**TASK INSTRUCTIONS:**
Only the lines from the one that contains "This screenshot has height=840, width=1420." to the end of the material below are wanted, each duplicated exactly.

**GIVEN INFORMATION:**
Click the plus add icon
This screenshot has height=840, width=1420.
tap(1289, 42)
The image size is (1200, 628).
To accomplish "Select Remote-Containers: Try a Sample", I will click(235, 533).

**YOUR RESPONSE:**
This screenshot has height=840, width=1420.
tap(1289, 42)
The image size is (1200, 628).
To accomplish "Select Remote-Containers: Try a Sample", I will click(235, 533).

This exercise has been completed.